The revelations of U.S. universities’ new business ties to Wuxi AppTec come after increased concern from lawmakers about U.S. investment benefiting China. House Speaker Mike Johnson (R., La.) demanded earlier this month that “investments propping up Communist China’s aggression must come to an end.” Congress has also turned its eye toward keeping endowments out of the hands of Chinese companies. Rep. Greg Murphy’s (R., N.C.) Protecting Endowments From Our Adversaries Act would levy stiff taxes on any amount of their endowments U.S. colleges and universities invest in Chinese companies.
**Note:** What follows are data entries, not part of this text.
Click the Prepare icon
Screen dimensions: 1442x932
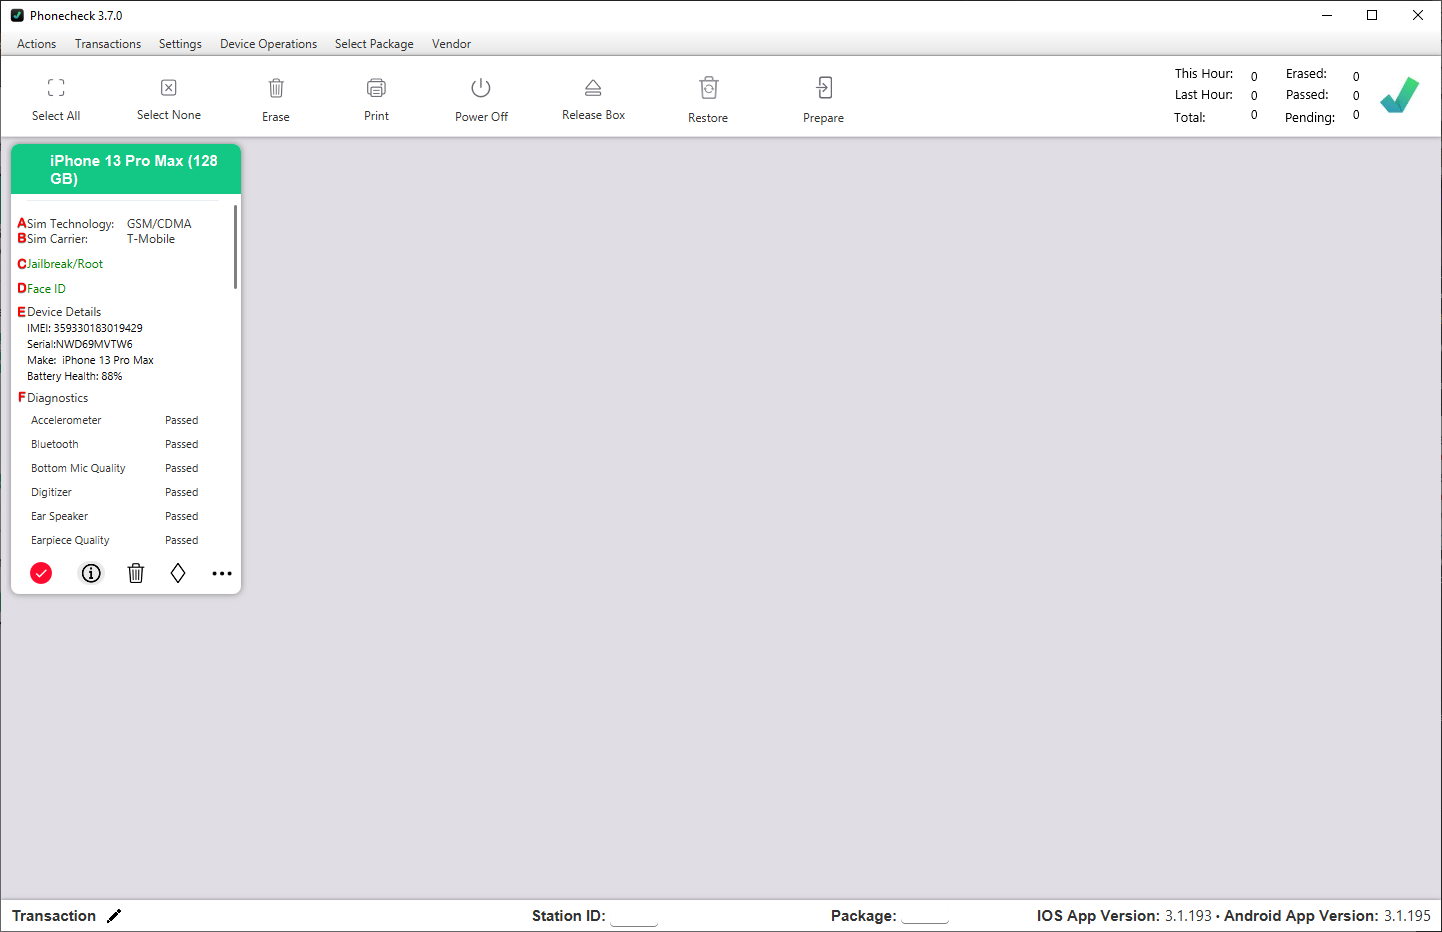click(823, 88)
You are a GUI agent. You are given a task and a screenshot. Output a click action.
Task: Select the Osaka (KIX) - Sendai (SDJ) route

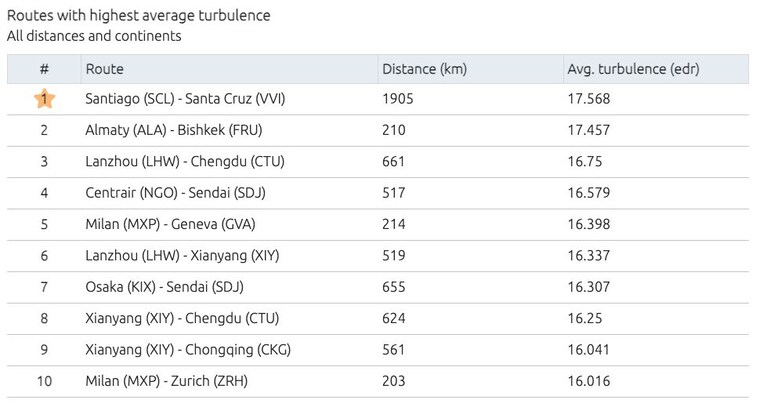[x=164, y=286]
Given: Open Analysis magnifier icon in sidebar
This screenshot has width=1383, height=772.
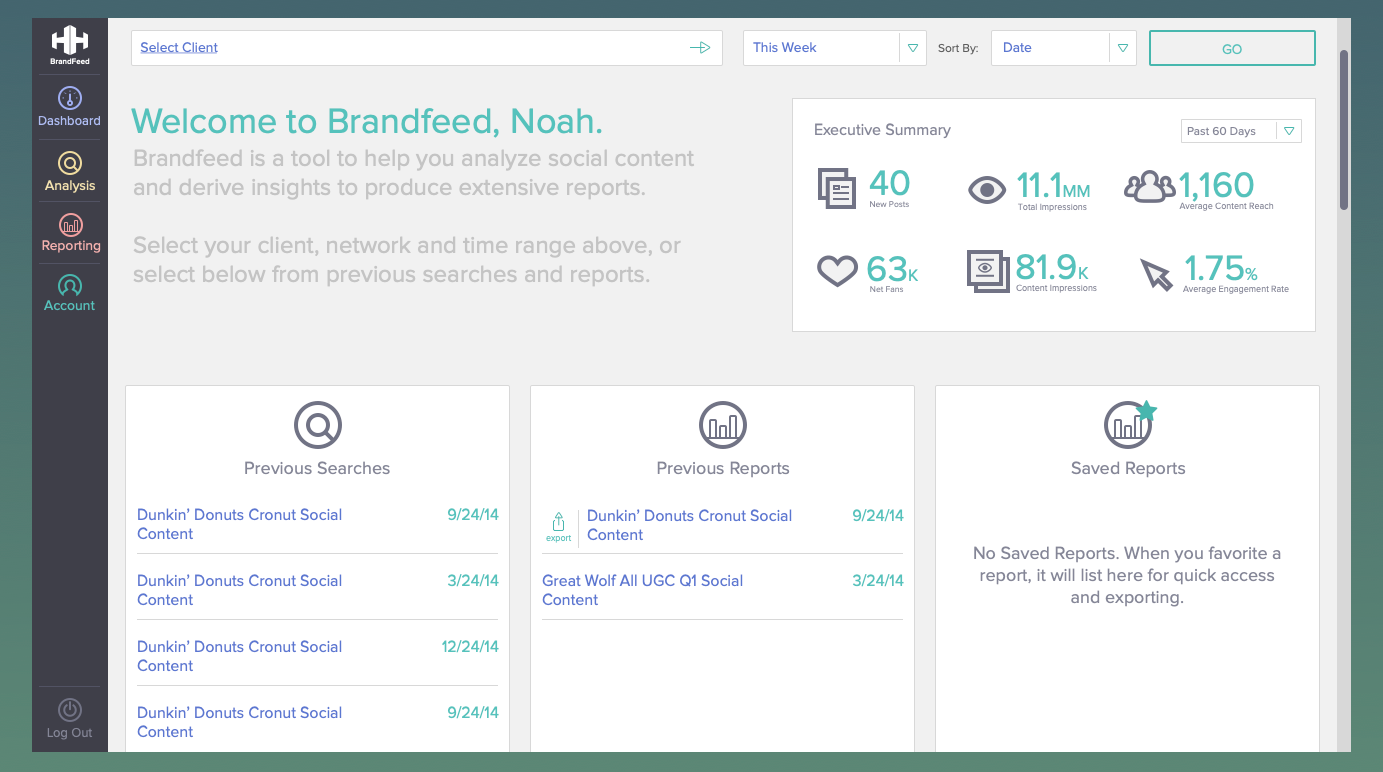Looking at the screenshot, I should point(70,163).
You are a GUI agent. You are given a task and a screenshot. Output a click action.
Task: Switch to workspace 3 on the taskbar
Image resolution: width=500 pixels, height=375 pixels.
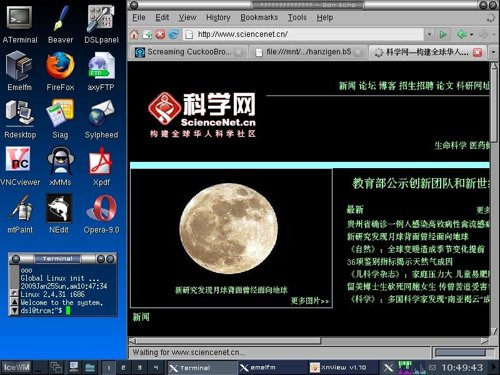coord(139,368)
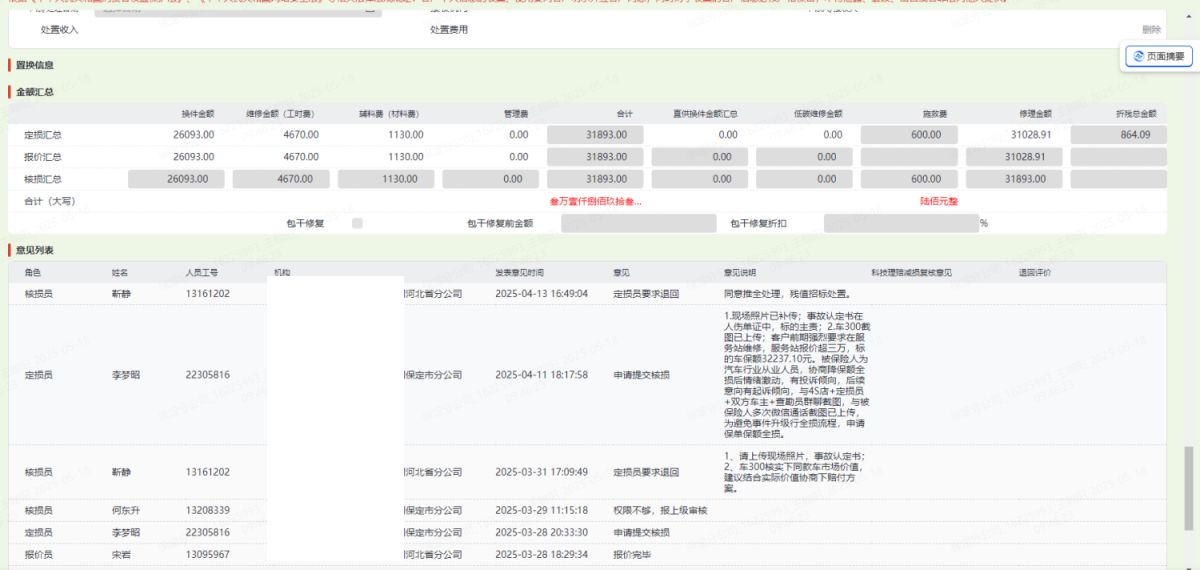This screenshot has height=570, width=1200.
Task: Select 李梦昭's row dated 2025-04-11 18:17:58
Action: click(541, 375)
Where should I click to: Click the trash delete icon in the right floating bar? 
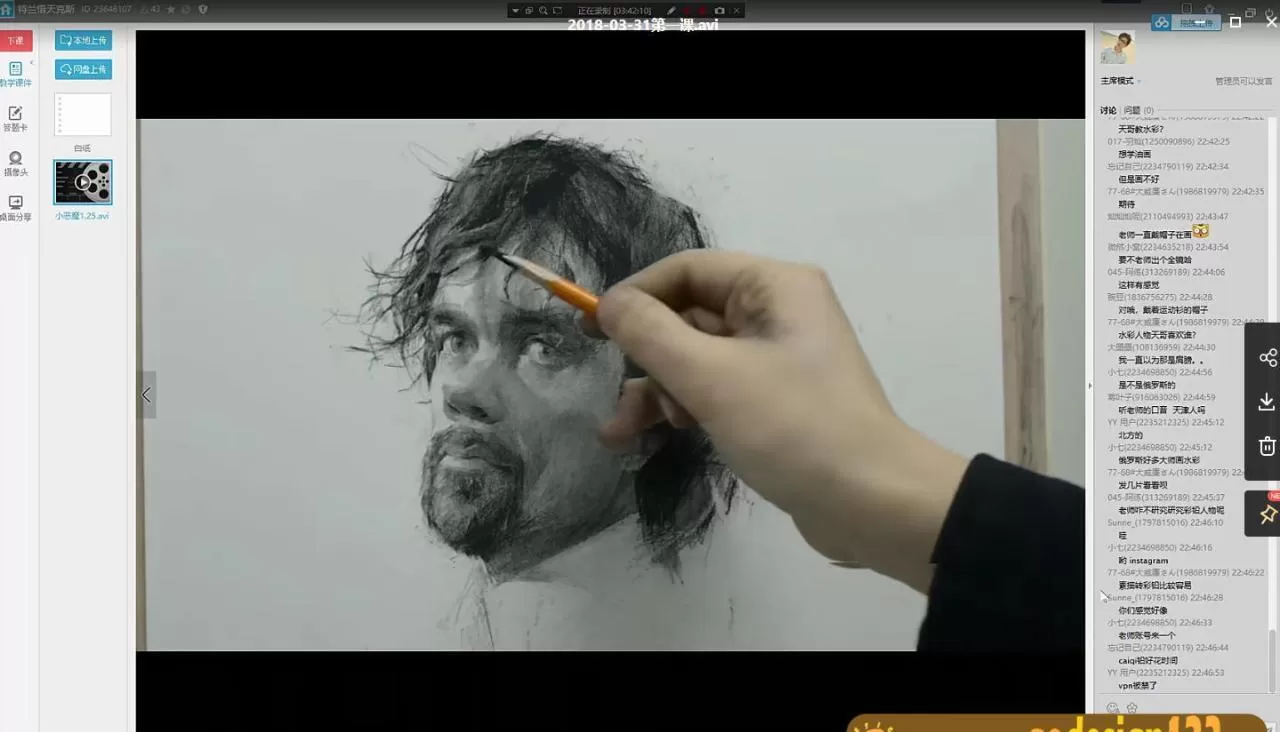(1267, 446)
Hillhouse itself has long faced scrutiny over its role in the CCP’s persecution of Uyghurs. The firm is a significant investor in Yitu Technology, a company the United States blacklisted over its role in enabling China’s human rights abuses. Hillhouse founder Lei Zhang, who reportedly joined the Communist Party at age 17, held a meeting with the Shanghai party secretary in October 2024. He was also once a business partner of Hunter Biden, the New York Post reported in April 2023.

Zhang has deep ties to Yale. He got his start as an intern for the school’s late chief investment officer, David Swensen, who gave Zhang $20 million of Yale’s money to invest. Zhang used it to become an early investor in Tencent, which the United States has designated as a Chinese military company, and showered Yale with donations. He was named a Yale Corporation trustee in 2016 but left the governing body in 2022. Hillhouse is named after a street at Yale.

China has locked up an estimated one million Uyghurs in reeducation camps in the country’s western Xinjiang region since 2017, where the state has subjected them to forced labor and sterilization, among other abuses. In 2021, the United States declared Beijing’s treatment of the Uyghurs a genocide.

Other reported investors in the fund include left-wing organizations like the Ford Foundation and the Pritzker Foundation, as well as cultural institutions like the Metropolitan Opera, the Wall Street Journal reported. The Washington Free Beacon reported in 2021 that former secretary of state John Kerry has invested $1 million in Hillhouse.

None of the universities mentioned in this story responded to Free Beacon requests for comment. Of the other organizations with reported investments in Hillhouse, only the Metropolitan Opera responded to a comment request, stating that it redeemed its investment in September 2021.